Talvez este tenha sido o segundo de loucura do qual
Mariana precisava para demonstrar que não era um androide, que sua barreira de
sentimentos não era intransponível. Foi a chance de Mariana de provar que é de
carne e osso como qualquer um, e não uma pedra. Ou seria, sim, uma pedra furada
pelo tsunami de sentimentos que insistia em guardar nos lugares obscuros do seu
ser? Afinal de contas, é como dizem “Água mole e pedra dura, tanto bate até que
fura”, não é mesmo?
A pedra Mariana saiu da sua zona de conforto, e disse
para todos que amava essas coisas que todo mundo já sabe, mas não fala, coisas
que todo mundo percebe mas não diz.
No dia seguinte, abriu a página dos artparasites,
leu sua poesia, e guardou seus sentimentos num canto qualquer dentro de si. Estava curada. Mas esperou, e esperou,
e esperou.

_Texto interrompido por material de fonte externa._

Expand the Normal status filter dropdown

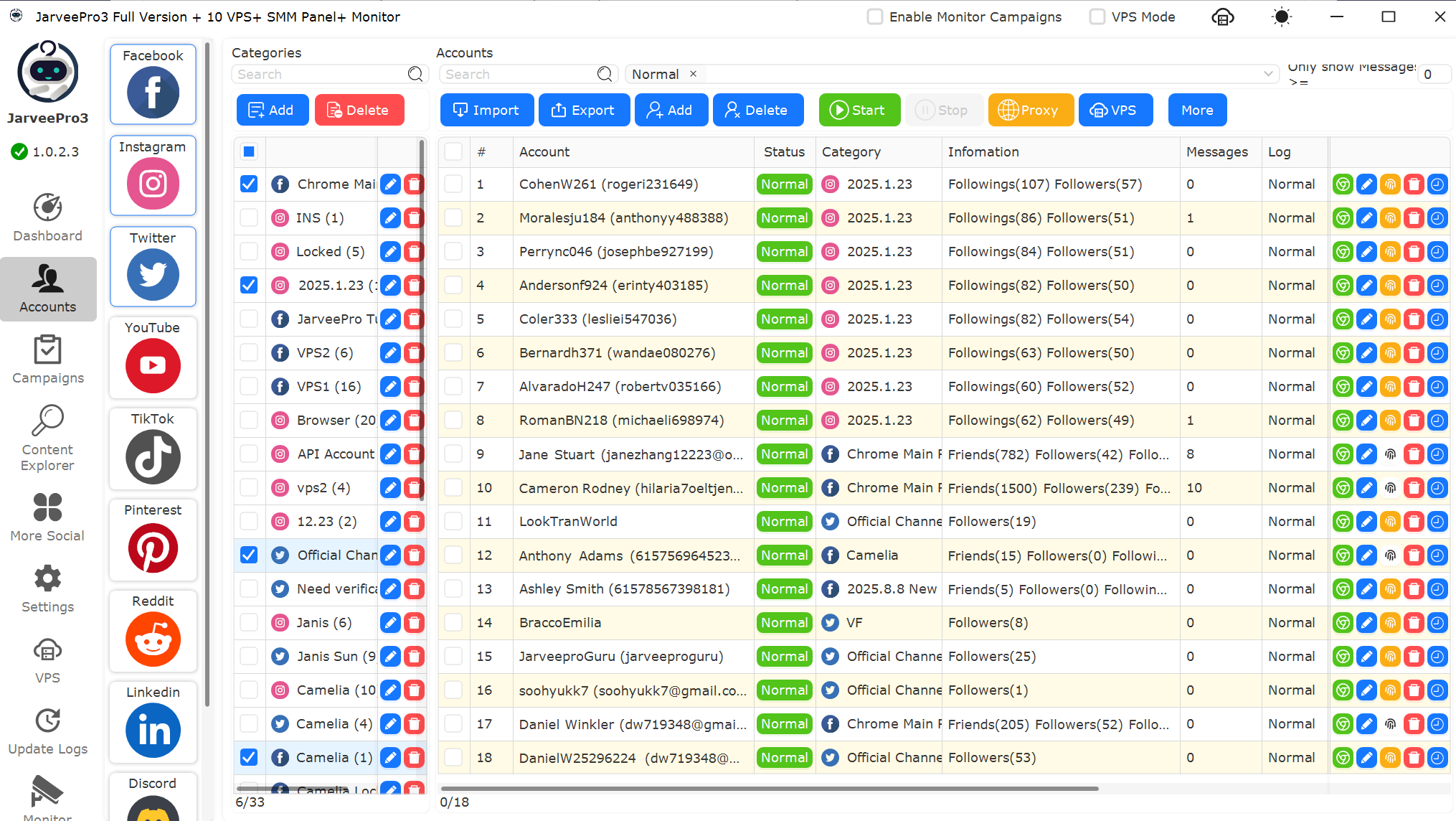point(1267,74)
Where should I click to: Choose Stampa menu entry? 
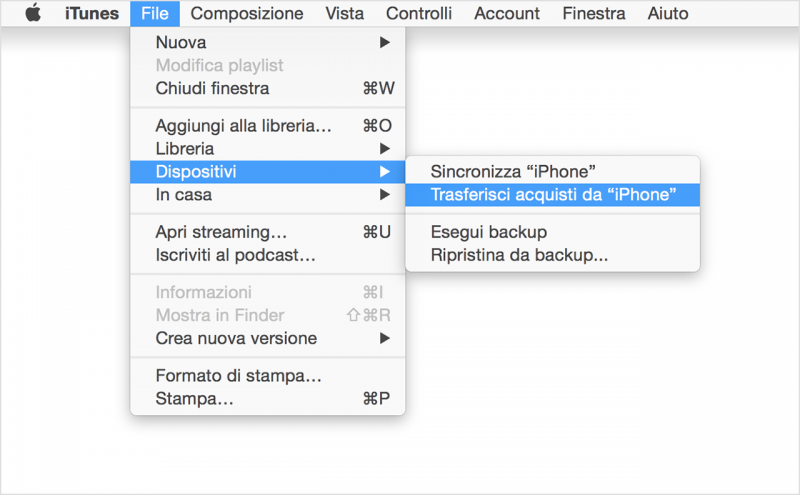(x=268, y=398)
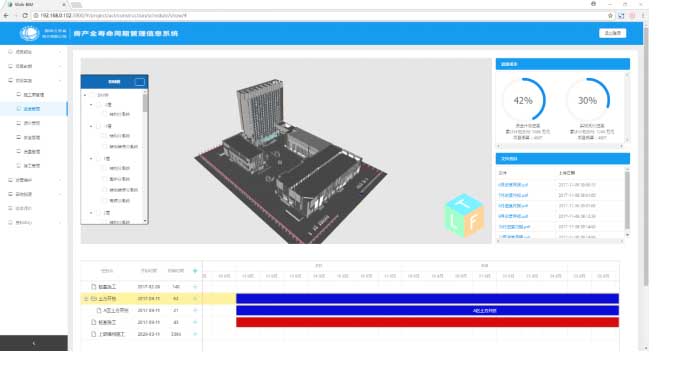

Esperou pela próxima enchente de sentimentos que a fizesse dizer
aquelas coisas que todo mundo sabe, mas ninguém diz em voz alta, por medo, por
orgulho, por qualquer motivo que seja.
Um dia a onda de sentimentos que resulta em atitudes
sentimentalmente impensadas voltaria. Ah, as coisas que sabemos mas não dizemos
sempre voltam para nos atormentar de madrugada. Sempre voltam. Na maioria das
vezes, de forma inesperada. Na maioria das vezes, mais fortes. As coisas que não dizemos mas todo mundo sabe às
vezes são um tormento e um susto.
Aguarde, Mariana.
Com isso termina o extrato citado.